BAO, Huiming, Department of Geology and Geophysics, Louisiana State Univ, Baton Rouge, LA 70803, SIEW, Chee Haur, Department of Geology & Geophysics, Louisiana State Univ, Baton Rouge, LA 70803, XIAO, Shuhai, Department of Geosciences, Virginia Polytechnic Institute and State Univ, Blacksburg, VA 24061 and YUAN, Xunlai, Nanjing Institute of Geology and Paleontology, Chinese Academy of Sciences, Nanjing, 210008, China, bao@lsu.edu

Thin (~ 2-5 m) dolomicrite sequences capping a possible post-Marinoan glacial diamictite, the Hankalchough Formation, eastern Chinese Tianshan, have one of the most negative δ13C values ever reported for bulk carbonates. Intriguingly, four of the same cap-carbonate sequences from spatially different sections (L, ZBS, YKG, and MK) within an area of ~ 2000 km2 exhibit a great heterogeneity in both carbon and oxygen isotope compositions, with δ13C values ranging from -0.2 to -17.1‰ and δ18O from -0.3 to -10.0‰. Furthermore, individual sequences have their own distinct δ13C-δ18O clusters; and field observation indicates that the most 13C-depleted sequence (ZBS) caps the thickest diamictite suite, while the least depleted one (YKG) caps the thinnest diamictite among the four. We propose that the observed spatial heterogeneity is strong evidence for a stagnant (or stratified) ocean basin. The extremely negative δ13C values could be achieved when nearly half of the HCO3- in an anoxic water body were derived from organic matter through microbial sulfate-reduction. Spatial variability in carbon and oxygen isotope compositions reflects the different water depths at which the cap dolomicrites formed.

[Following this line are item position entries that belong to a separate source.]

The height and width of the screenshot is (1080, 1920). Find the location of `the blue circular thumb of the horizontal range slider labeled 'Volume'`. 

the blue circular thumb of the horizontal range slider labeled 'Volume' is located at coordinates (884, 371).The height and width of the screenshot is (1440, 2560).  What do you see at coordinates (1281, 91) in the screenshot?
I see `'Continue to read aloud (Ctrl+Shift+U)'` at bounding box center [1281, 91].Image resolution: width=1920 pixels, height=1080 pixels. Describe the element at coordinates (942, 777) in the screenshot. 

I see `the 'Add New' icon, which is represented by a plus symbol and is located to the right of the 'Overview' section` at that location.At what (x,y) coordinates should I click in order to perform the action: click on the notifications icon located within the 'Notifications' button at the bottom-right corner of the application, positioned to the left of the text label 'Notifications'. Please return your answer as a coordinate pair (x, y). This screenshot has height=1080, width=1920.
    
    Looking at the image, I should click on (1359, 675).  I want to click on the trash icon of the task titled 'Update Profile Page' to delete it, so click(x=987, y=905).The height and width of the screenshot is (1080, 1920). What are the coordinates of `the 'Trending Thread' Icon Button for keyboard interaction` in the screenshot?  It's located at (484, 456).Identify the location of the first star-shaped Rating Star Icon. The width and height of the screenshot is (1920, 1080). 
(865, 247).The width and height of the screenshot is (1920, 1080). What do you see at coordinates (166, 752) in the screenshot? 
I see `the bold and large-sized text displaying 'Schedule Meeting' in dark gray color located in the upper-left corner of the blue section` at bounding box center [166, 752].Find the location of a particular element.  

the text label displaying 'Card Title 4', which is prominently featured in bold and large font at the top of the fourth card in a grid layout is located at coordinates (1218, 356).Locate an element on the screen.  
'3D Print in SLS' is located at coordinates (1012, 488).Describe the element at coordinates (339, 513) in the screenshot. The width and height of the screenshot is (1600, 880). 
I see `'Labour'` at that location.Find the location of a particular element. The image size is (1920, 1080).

This model requires highly-intensive sulfate reduction and limited vertical exchange of water in the ocean basin. These constraints predict a small difference in δ34S values between disseminated pyrite in the carbonate and sulfate in anoxic bottom water. In addition, a dolomicrite sequence deposited at intermediate water depths should have a larger variability in its pyrite δ34S values than a sequence deposited in deep anoxic water of a stratified ocean basin. We test this hypothesis by analyzing the δ34S of disseminated pyrite in the four cap-carbonate sequences. The two extremely 13C-depleted sequences (L and ZBS) have more positive and less variable δ34S values (14.7 ± 2.7‰, and 9.9 ± 4.0‰, respectively) than those from the less 13C-depleted sequence (MK) (-1.3 ± 9.6‰), a result consistent with the stagnant ocean basin model. The YKG sequence has the highest average δ13C value but possess pyrite δ34S values (12.9 ± 5.0‰) similar to those from the two extremely 13C-depleted sequences (L and ZBS). Further test of the stagnant ocean model requires analyses of additional Hankalchough sequences in the region.